Lavender, lilac, plum, periwinkle, eggplant, grape, amethyst, mauve, mulberry. Purple as a category descriptor seems pedestrian by comparison to its offspring, until one learns it derives from the Latin purpura, the Tyrian snail, the subject of a gobsmacking story of ancient world production.
I’m working exclusively in the acrylic medium for the moment, and I am continuously awed by the emotive properties of Blick’s Matte Acrylic Purple Madder, a lush eggplant hue, which (like gouache) dries to a rich dark non- reflective film. Purple madder is a deep pool of mystery, the Edgar Allan Poe of pigments.
What is Purple Madder?
Fine art paint names can be frustratingly confusing, if not downright misleading. Golden’s Quinacridone Red is actually made from PV19-Quinacridone Violet (Color Index Colors). Further, the same manufacturer can process the same raw pigment into a different end color—Golden uses PV19 as the sole pigment in both Quinacridone Red and Quinacridone Violet. The pigment information only matters I think to a painter who, like me, enjoys mixing custom colors.
If an unadulterated Purple Madder pigment exists, I haven’t found it. The few tubes I’ve come across that carry the name are combinations of at least two pigments. Blick uses Burnt Sienna, Quinacridone Magenta and Dioxazine Violet; Windsor & Newton oil paint is made from Imidazolone Brown and Dioxazine Violet; Rembrandt’s Permanent Madder Lake Purple watercolor mixes Pyrrole Rubine with Quinacridone Violet.
Why the funny name?
Like many pigments, purple madder was originally a textile dye. For millennia dyer’s madder was derived by boiling the roots of the herbaceous Rubia tinctorum plant, manipulating the process to create a huge range of shades from brownish to purplish to pinks, bright and bluish reds. The term madder derived from the Old English “mædere,” the common term for Rubia tinctorum, and possibly a linguistic adoption of the Latin ruber or the proto-Indo-European word for dye.

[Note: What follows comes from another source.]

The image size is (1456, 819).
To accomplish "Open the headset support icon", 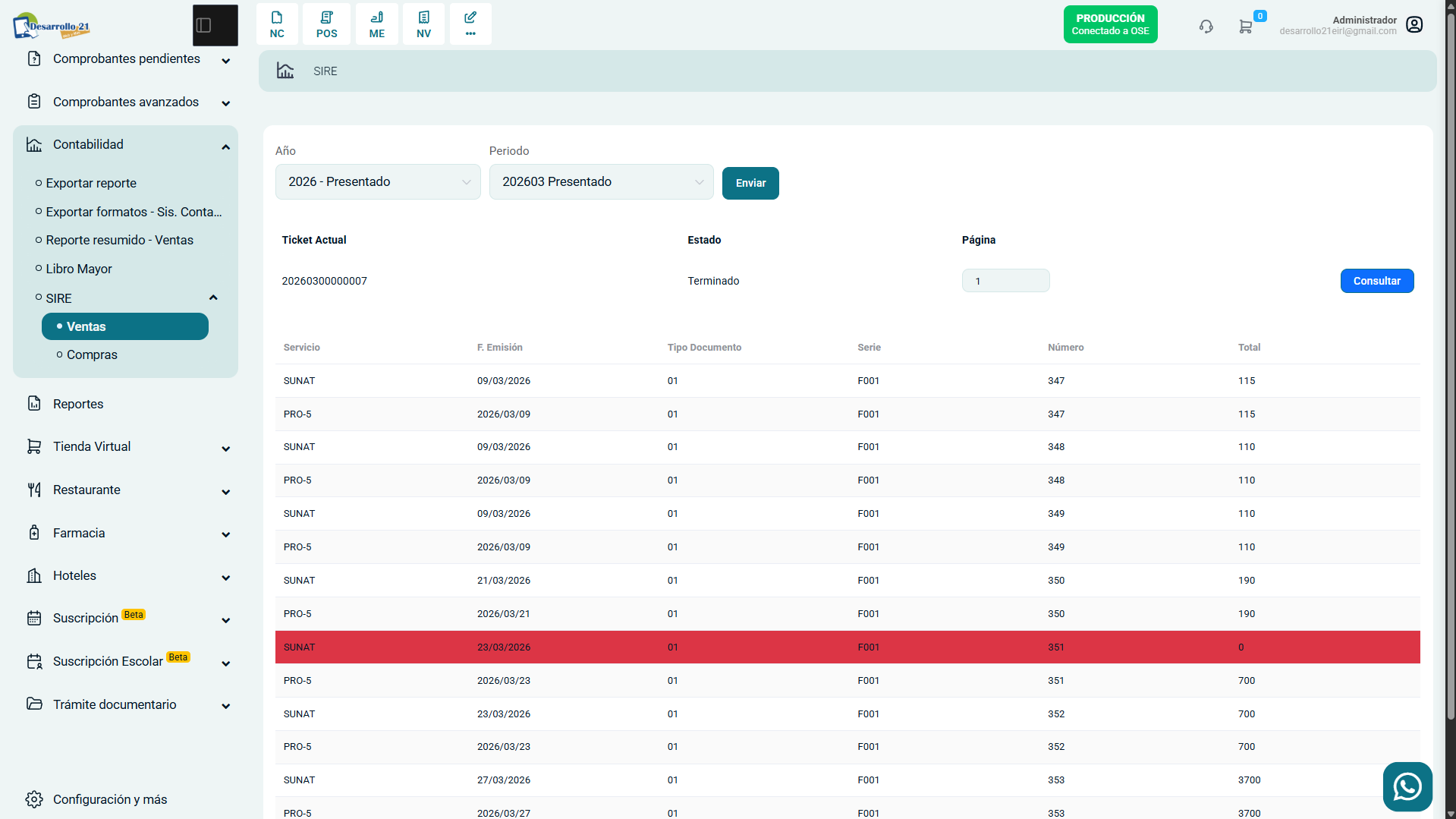I will pyautogui.click(x=1206, y=27).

Dyes and paints are kissing cousins. Dyes are soluble in water; pigments, originally derived from dyes, tend to be insoluble in water, and thus are usually mixed with a binder (e.g. fat, seed oil, egg white or polymers in modern times) to produce a coloring substance.
Why is there no pure purple madder pigment?
Purple madder is a natural lake pigment; that is, type of colorant created by combining a dye with a metallic salt and alkali. This solution can be dried into a solid insoluble pigment and added to a binder to produce paint. As is the case with dyes, there is no one purple madder pigment. (Ah ha!)
The earliest examples of madder-based pigments in the ancient world are from Cypriot pottery from the eighth and seventh centuries BCE. Perhaps the most well-known examples of ancient use of purple madder are found in Fayum mummy portraits from 1st century and onwards Egypt, although madder is also found in frescos and mosaics.
Beginning with the discovery of the very alluring purple mauevine in 1856, an explosion of synthetically-produced dyes revolutionized the world of color, and with it, the industrial economy. Artists suddenly had a vast and affordable range of colors not previously available. Industrially-produced paints could be applied to all sorts of new products. As it turns out, the quinacridone reds we now associate with purple madder hue were not synthesized until the late 19th century; dioxazine purple not until in 1928.
So, at the heart of (purple) madder is the Industrial Revolution. My little bottle of Blick Matte Acrylic is a silent reminder of the full-scale transformation from an agrarian to our modern world.